Some issues with design of a process discovery framework follow.

We have asserted that there are 3 main dimensions of data in a community web {web structure (physical-directory, logical), content, and usage/update patterns}. Usage and update patterns are two separate dimensions with the update patterns as being the time dimension, thus giving us four dimensions.

We start out our discovery process by crawling the web site and retrieving the documents on the community web. Some communities use CVS as a content management system. There are other types of content management systems we might need to be aware of. If CVS is used, we might be able to simply download the entire CVS tree. Binaries need not be downloaded unless they can be indexed. Otherwise, the filename will suffice.

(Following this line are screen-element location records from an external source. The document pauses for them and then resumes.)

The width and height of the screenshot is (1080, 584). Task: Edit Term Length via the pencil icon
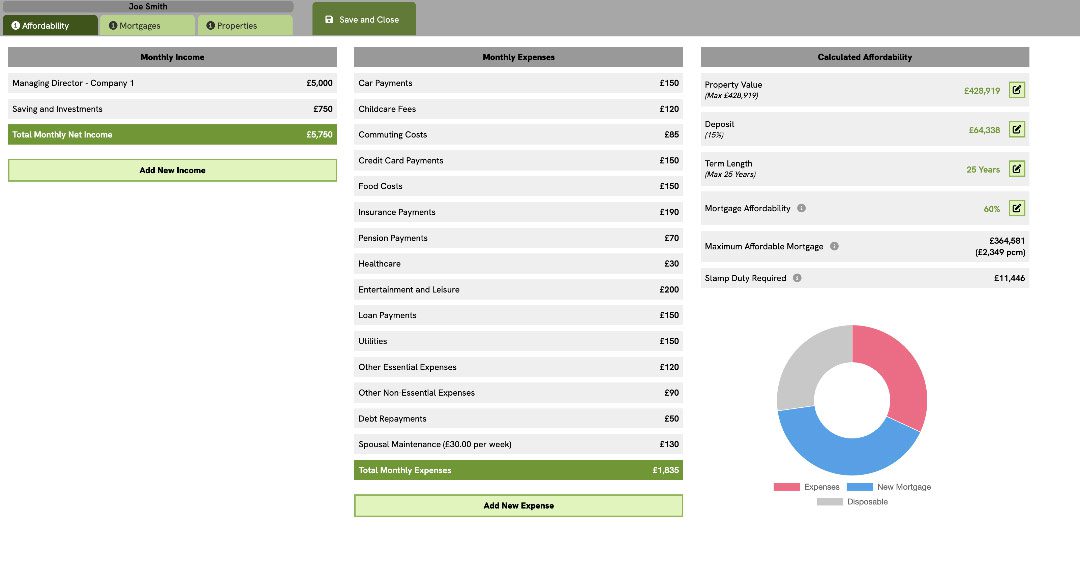(x=1016, y=168)
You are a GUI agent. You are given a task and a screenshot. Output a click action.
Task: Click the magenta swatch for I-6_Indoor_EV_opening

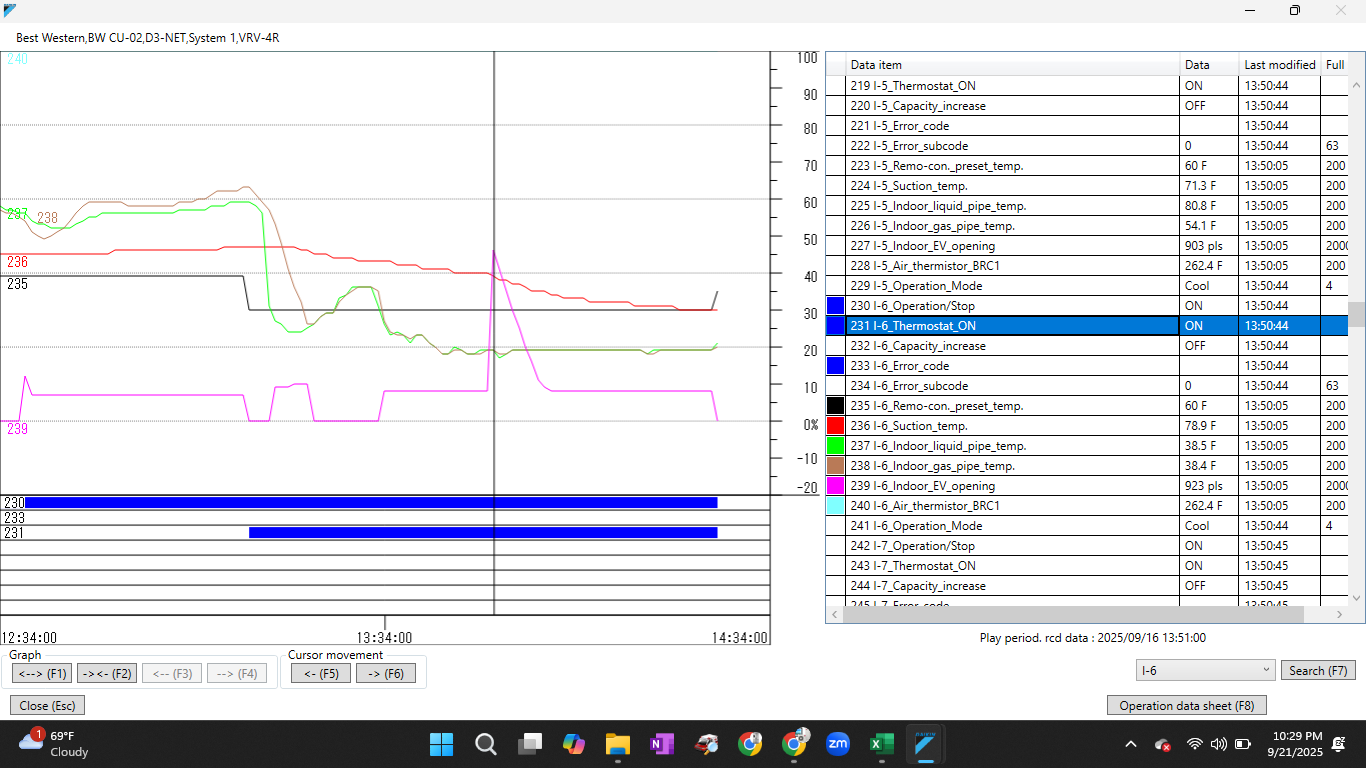836,485
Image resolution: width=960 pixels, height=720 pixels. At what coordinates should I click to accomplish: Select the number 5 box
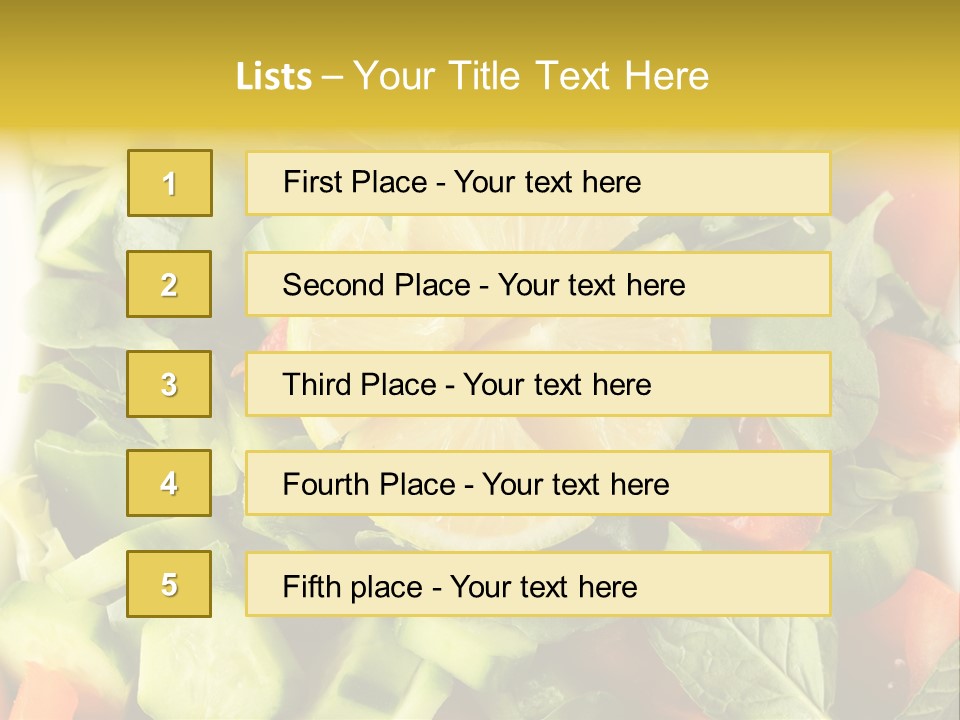(170, 584)
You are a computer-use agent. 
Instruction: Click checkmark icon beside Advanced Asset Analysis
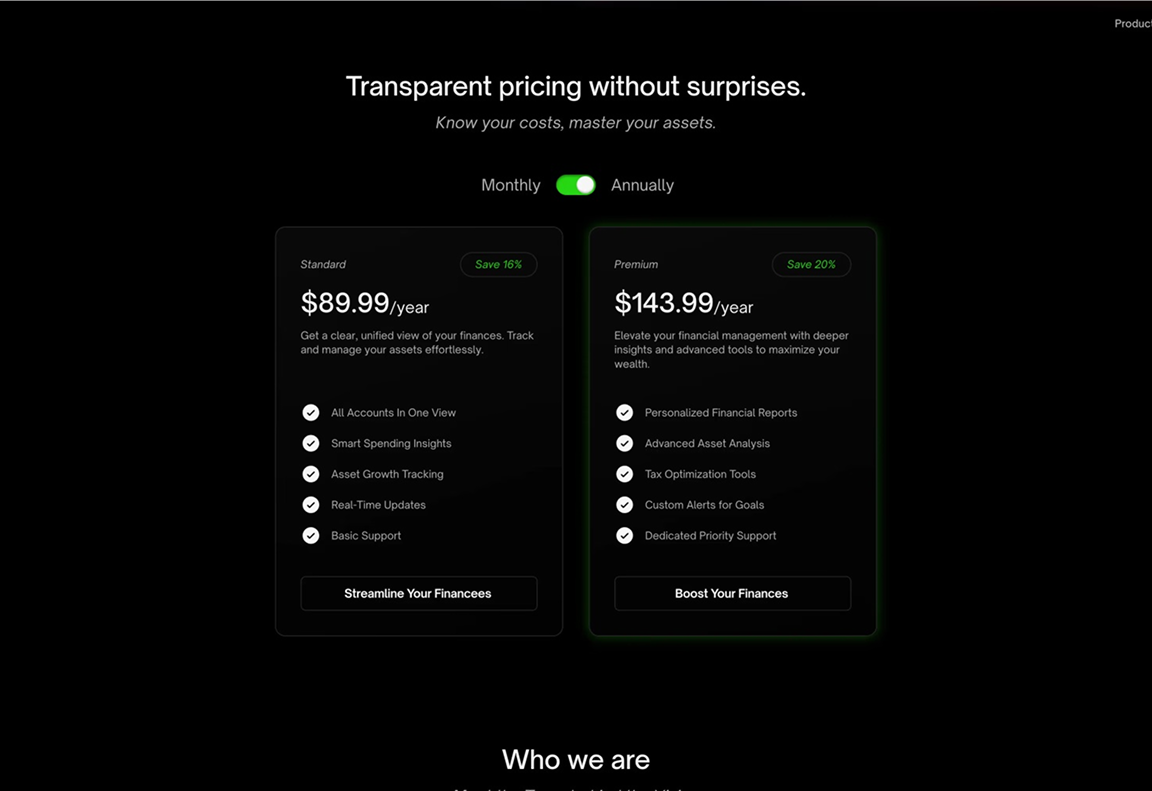(625, 443)
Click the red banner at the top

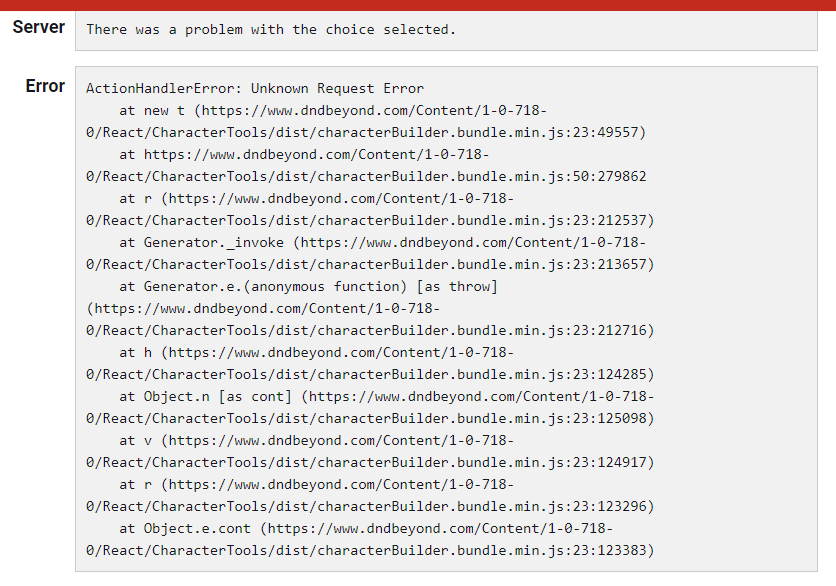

Though this brings up issues of the dark/invisible Web (protected documents) and disconnected components of the community Web graph (documents that are not linked to on pages), we may not be able to detect these via crawlers anyway. The challenge to this is that documents in this domain may be critical to the process and go undetected. What do we do next? With the dimensions of data given above, we want to gather a set of data from each document. We need to determine how this data will be represented.

Structure:

-Physical Structure

We can derive the physical structure easily, and here we want to store the URL of the document. Do we need to do some additional analysis of the URL beyond searching the string for process keywords? Does the depth of the page have significance? Intuitively, I believe it does. Perhaps we should keep a separate field for depth in the physical Web heirarchy.

-Logical Structure

This is somewhat more difficult to detect. There are several ways we can attack this problem. One way is to find the site map for the community. This we can match up with the physical document structure data and store the "logical url" of the page, as well as its depth. Is there some significance of the location of the document on the site map (e.g. top of page, bottom of page). Intuition says this could be a small factor. Another factor is the link structure between pages. How do we represent this? Perhaps we need fields for inlinks and outlinks of each document. Is this enough? Do we want to do any analysis correlating documents at degrees of separation > 1? We really should.

Content:

Our main activity here is indexing the text of the page against the classification of tools, roles/agents, activities, and resources. Since we cannot index the content of images and other binary types, data from these documents will be limited to structure, usage, and update data. We should grab a couple lines before and after the occurrence of the keyword and store this in the database by its URL.

Usage Info:

Usage info will be difficult to obtain as it cannot be readily done without access behind the firewall, so to speak. It usually requires Web access logs or, cooperation with users to login via a proxy as in WebQuilt, or at the very least a hit counter. Much of this depends on what type of usage modeling we are looking for. My thought here is that Web tours would be the very useful, but hit counts are also quite useful as well. Tours would allow us to get an idea of the workflow interactions of individual users, and as such, gives us a sequence of activities that can be reaffirmed or denied based on the other data we collect. Hit counts tell us the relative use of each page vs. the others. The theory here is that pages with higher hit counts are likely more important to development than the others. The challenge to this is that pages higher up in the physical or logical hierarchy will likely have higher interaction rates. A good web designer would also make it such that the degree of separation between critical pages to a task is small. These are additional factor we must consider. Perhaps some normalization can be done for pages higher up in the hierarchy. The challenge here is that they are at that position for a reason. So, maybe we have to take it at face value. I don't know yet.

Update patterns:

Update patterns are likewise difficult to detect. While Web content management systems can facillitate collection of this data, many communities lack such systems. To detect this without such data, we would need to periodically crawl the site and gather data from the LAST_MODIFIED tags of the http header or the file modification date. The question still remains how to represent this data and if there are other data that we need to be looking at. In a simple sense, pages that are updated with a great frequency are likely to be more critical to development. The main page for the site/module is likely to also have a high update frequency as those pages are the ones developers and users visit to find news.